Transcribe only the part of the material below that begins at the line containing "Screen dimensions: 510x367" and ends at the line containing "Click the laser diode symbol above pin 7", with both kept and images left out.

───── RECORDS SUPPLIED

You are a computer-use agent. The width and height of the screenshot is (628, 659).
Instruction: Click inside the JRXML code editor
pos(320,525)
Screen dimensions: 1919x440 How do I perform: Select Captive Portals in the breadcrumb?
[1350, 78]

──────────
───── RECORDS SUPPLIED

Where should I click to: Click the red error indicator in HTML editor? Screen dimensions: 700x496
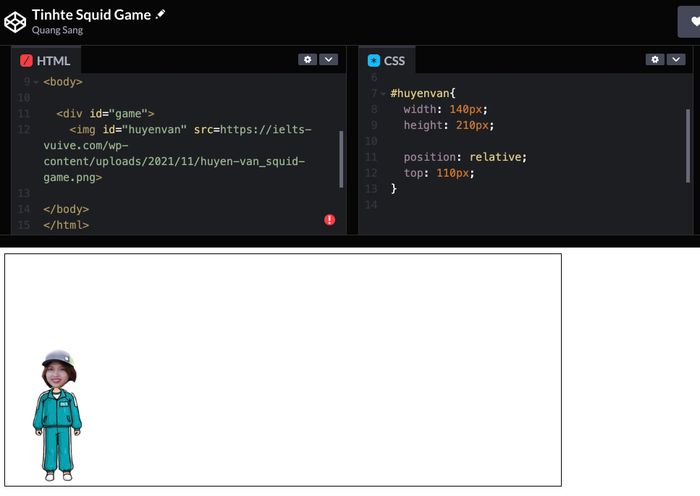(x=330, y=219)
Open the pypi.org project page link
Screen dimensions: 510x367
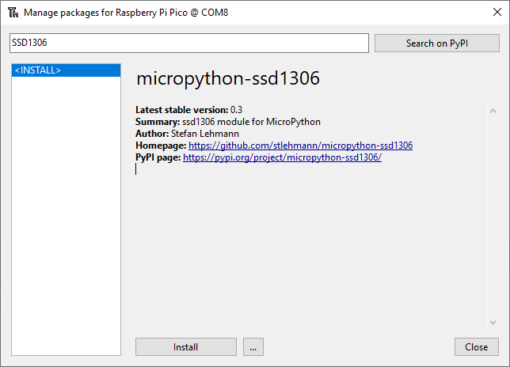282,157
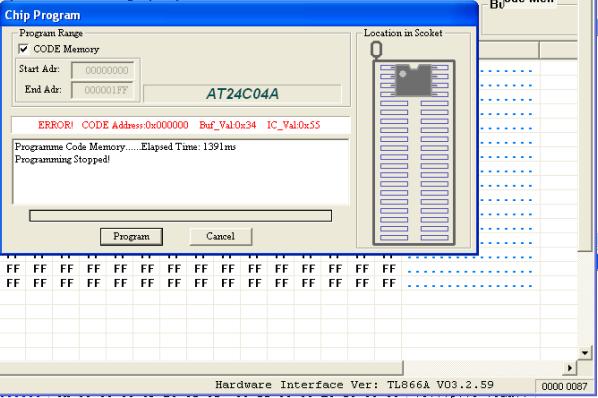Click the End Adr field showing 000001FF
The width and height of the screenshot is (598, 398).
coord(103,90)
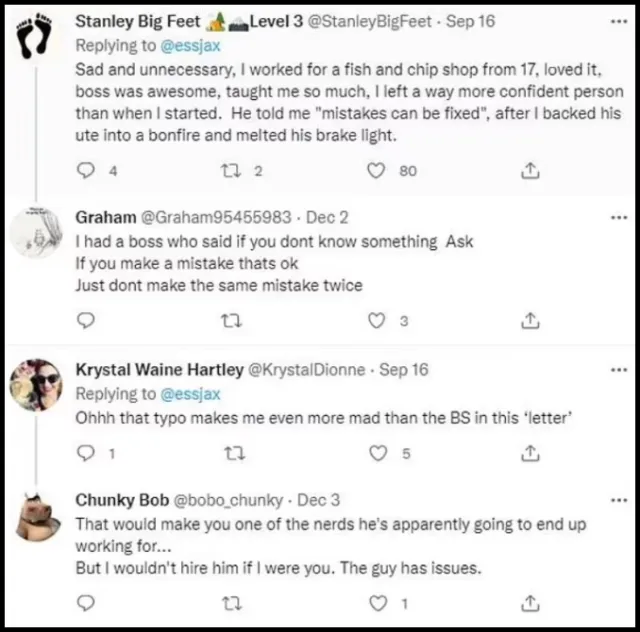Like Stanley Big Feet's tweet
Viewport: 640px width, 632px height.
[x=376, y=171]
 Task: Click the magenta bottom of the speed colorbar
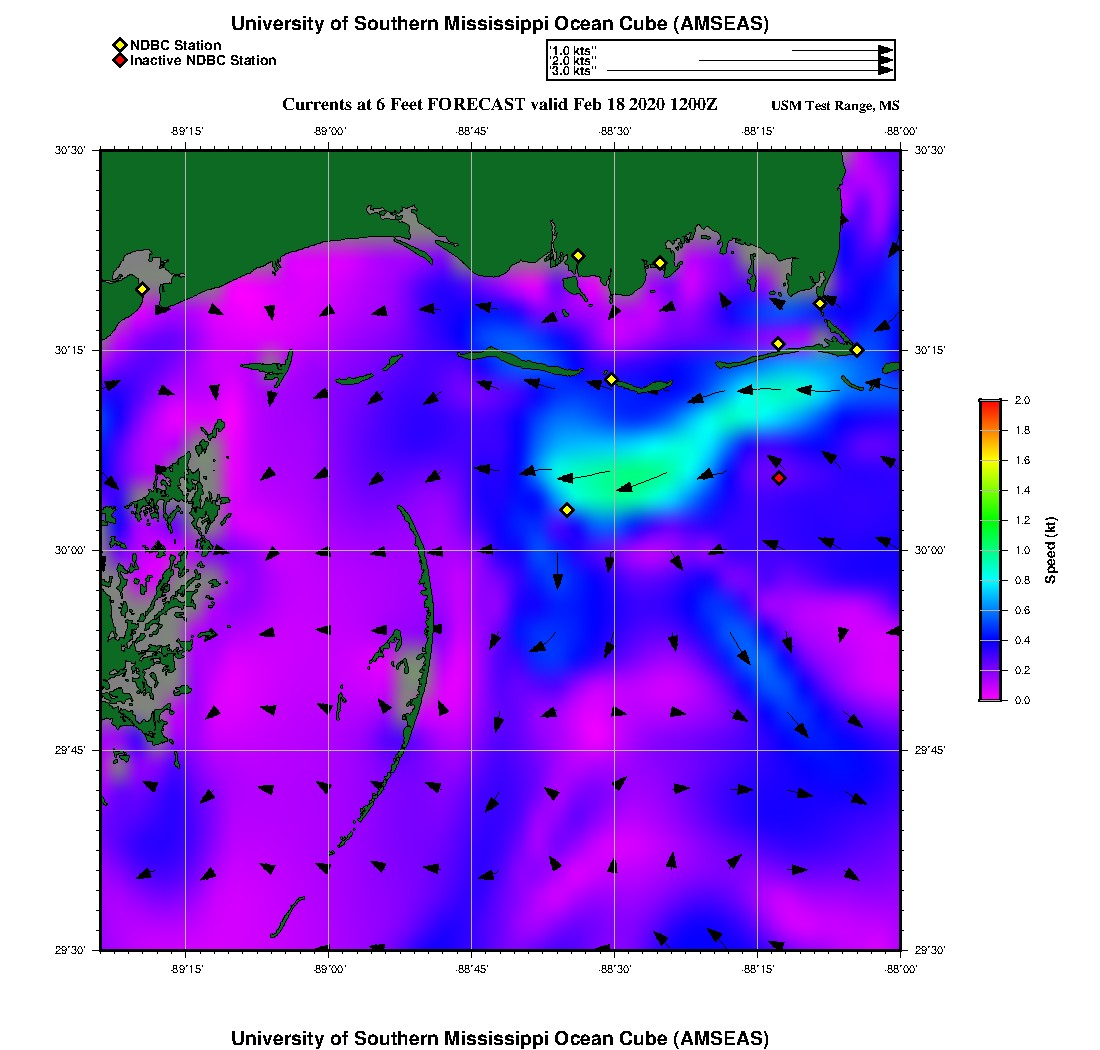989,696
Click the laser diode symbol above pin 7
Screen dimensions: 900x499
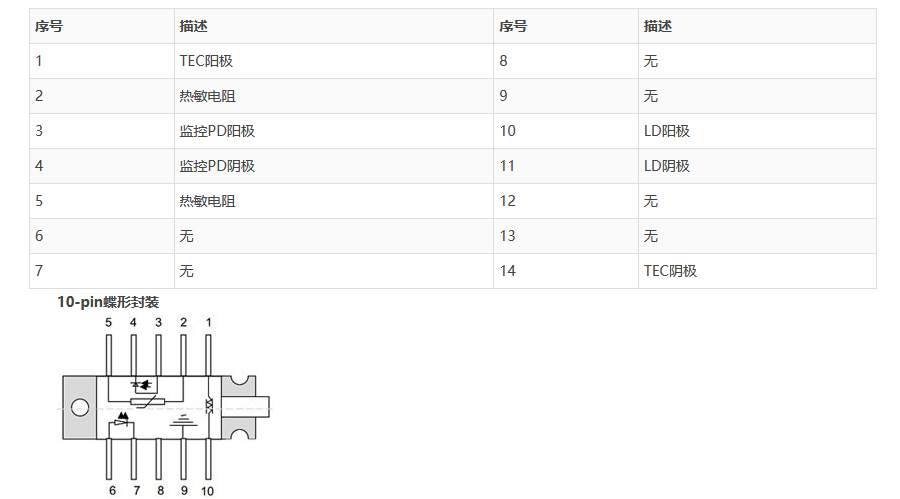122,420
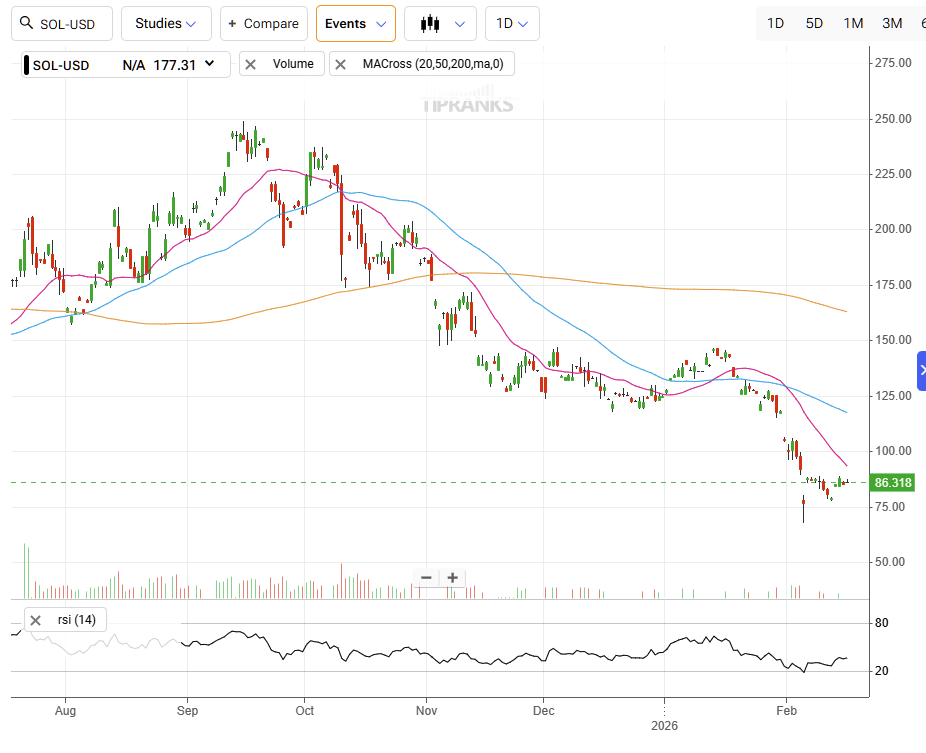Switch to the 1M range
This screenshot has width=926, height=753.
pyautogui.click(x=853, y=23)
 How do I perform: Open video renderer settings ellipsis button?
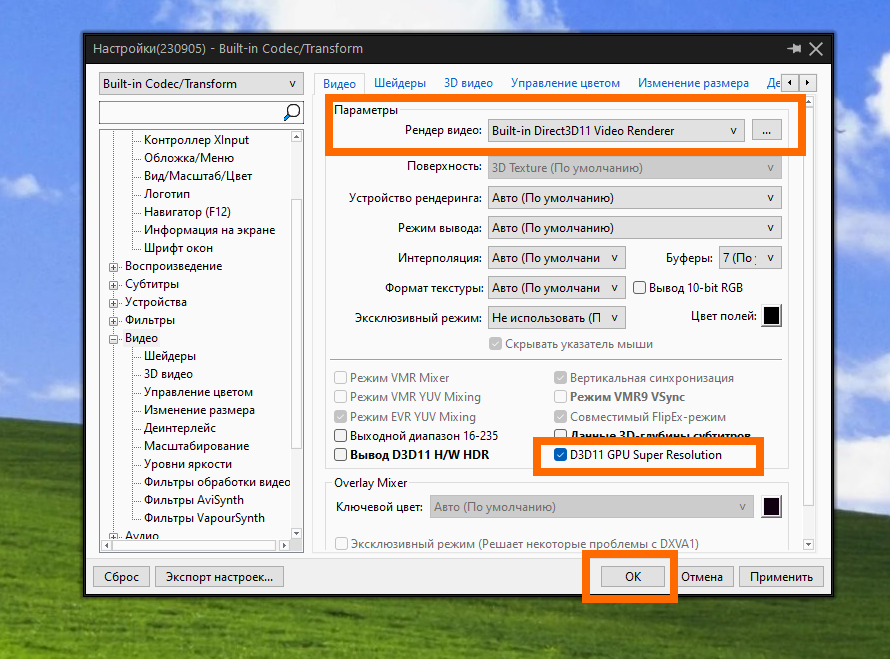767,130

──────────
───── RECORDS SUPPLIED

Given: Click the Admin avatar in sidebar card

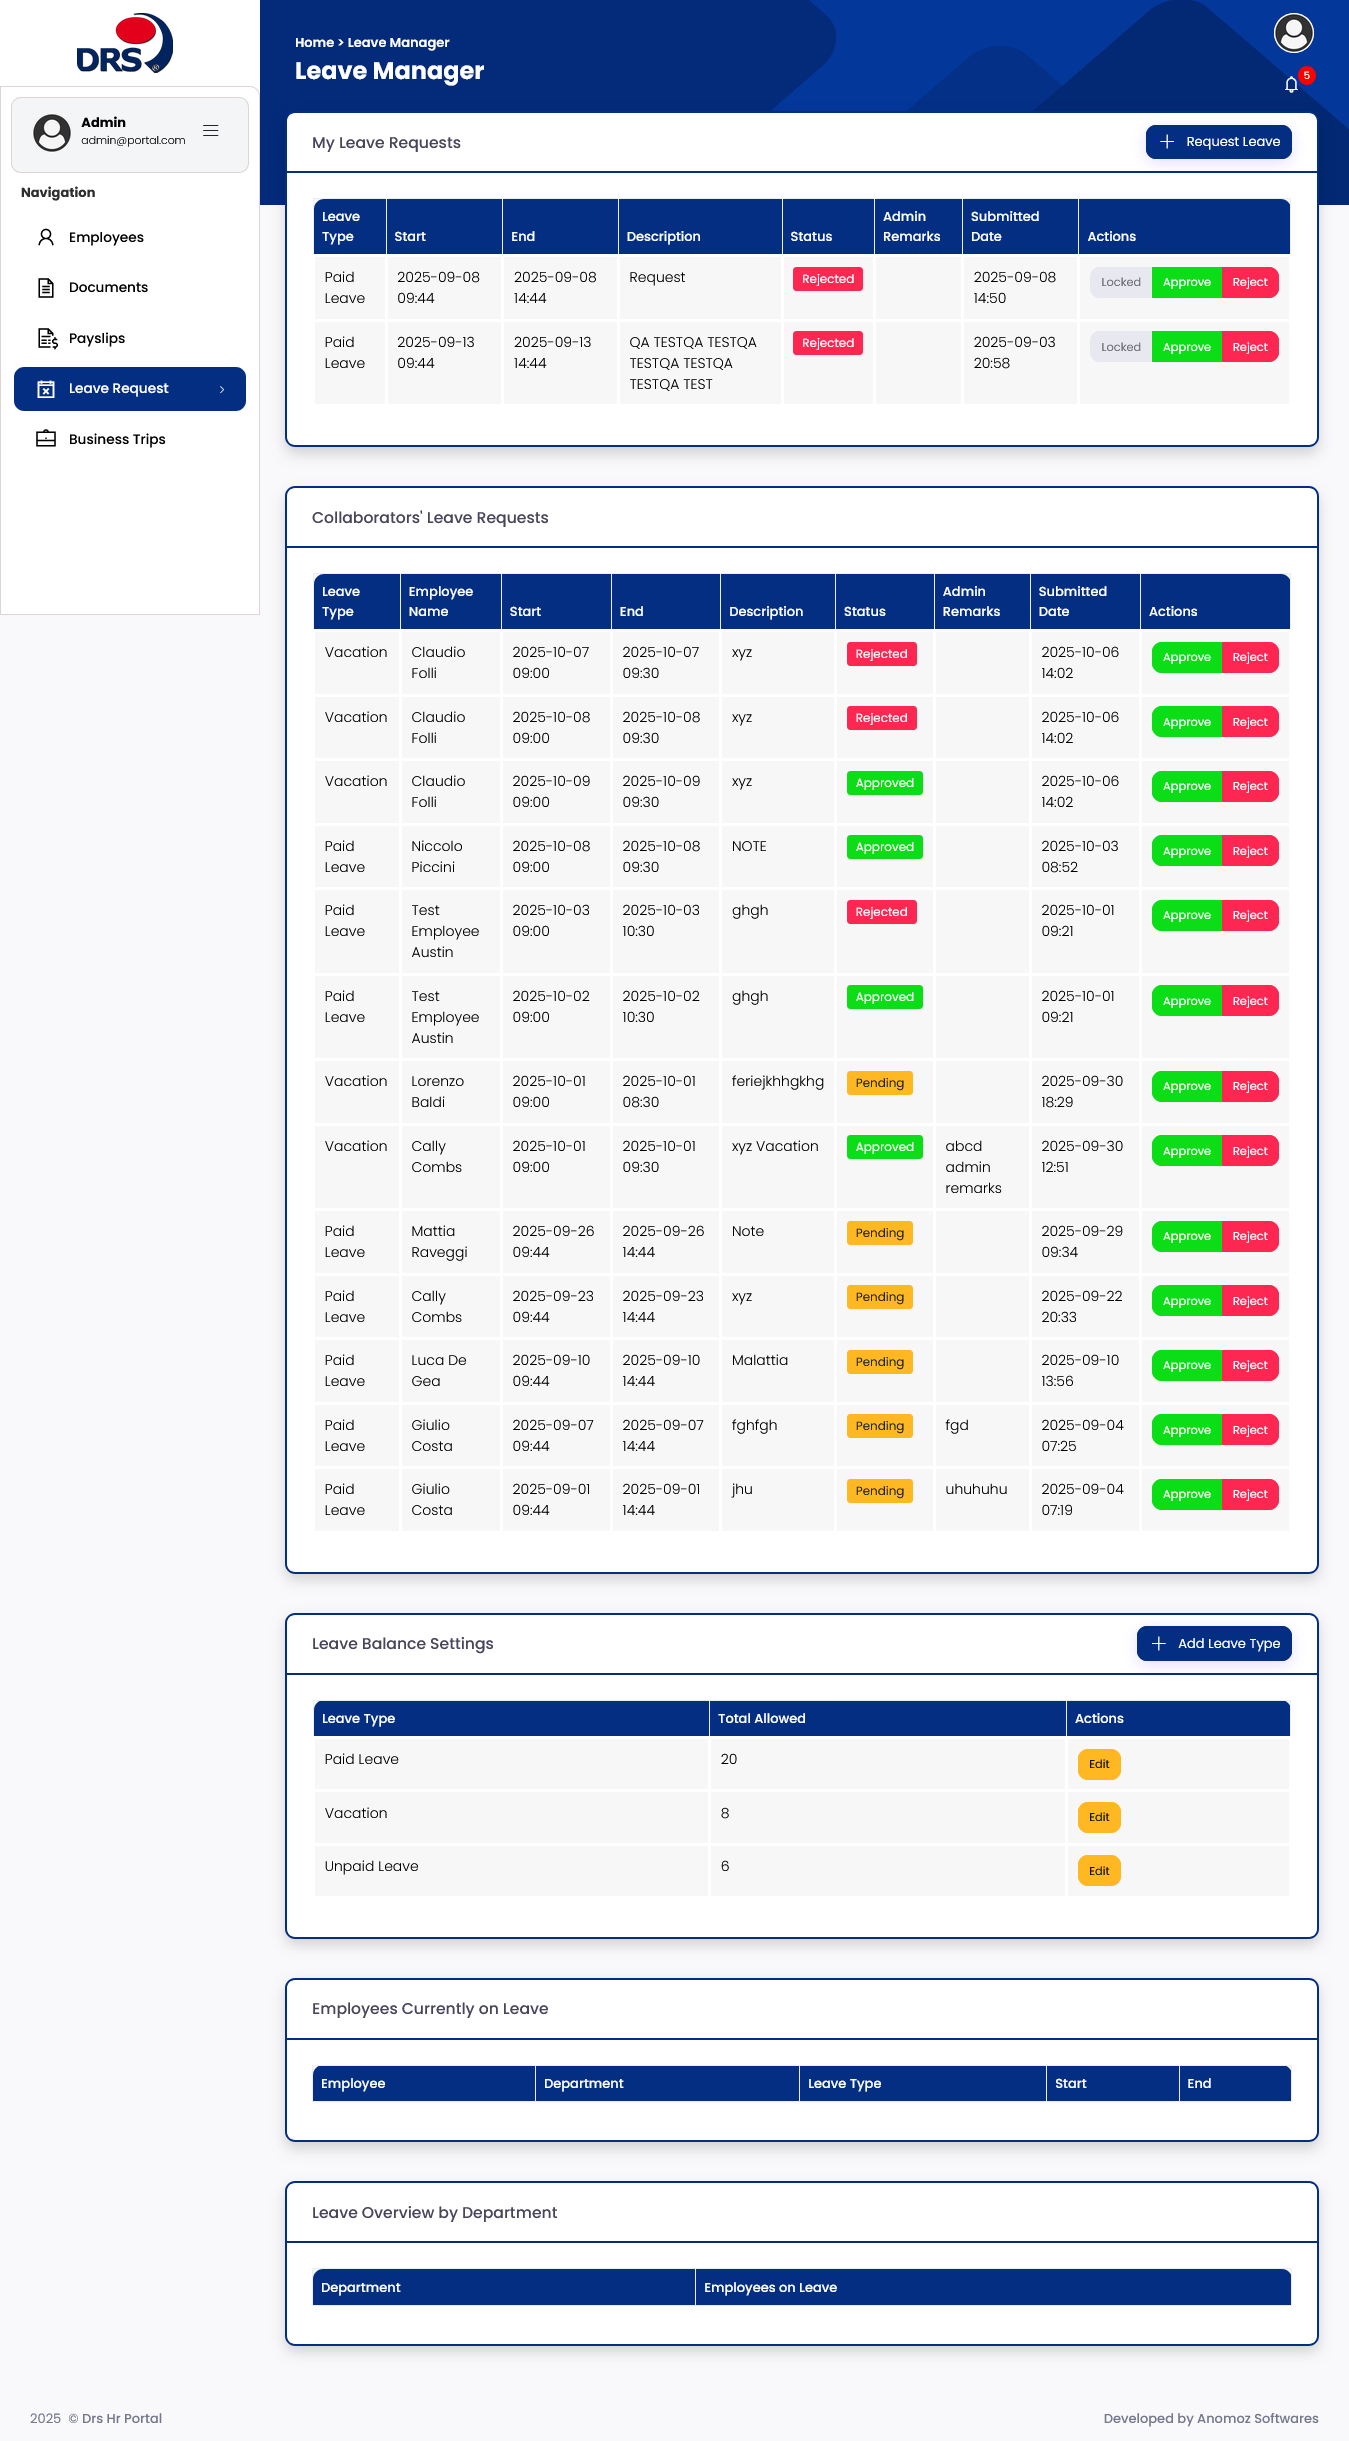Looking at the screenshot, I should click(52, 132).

──────────

• _RESULT FOR THIS EXERCISE_
Screen dimensions: 510x367
282,157
Click the End Adr field showing 000001FF
The width and height of the screenshot is (598, 398).
coord(103,90)
Like Stanley Big Feet's tweet
Viewport: 640px width, 632px height.
[x=376, y=171]
 Task: Click the magenta bottom of the speed colorbar
989,696
Click the laser diode symbol above pin 7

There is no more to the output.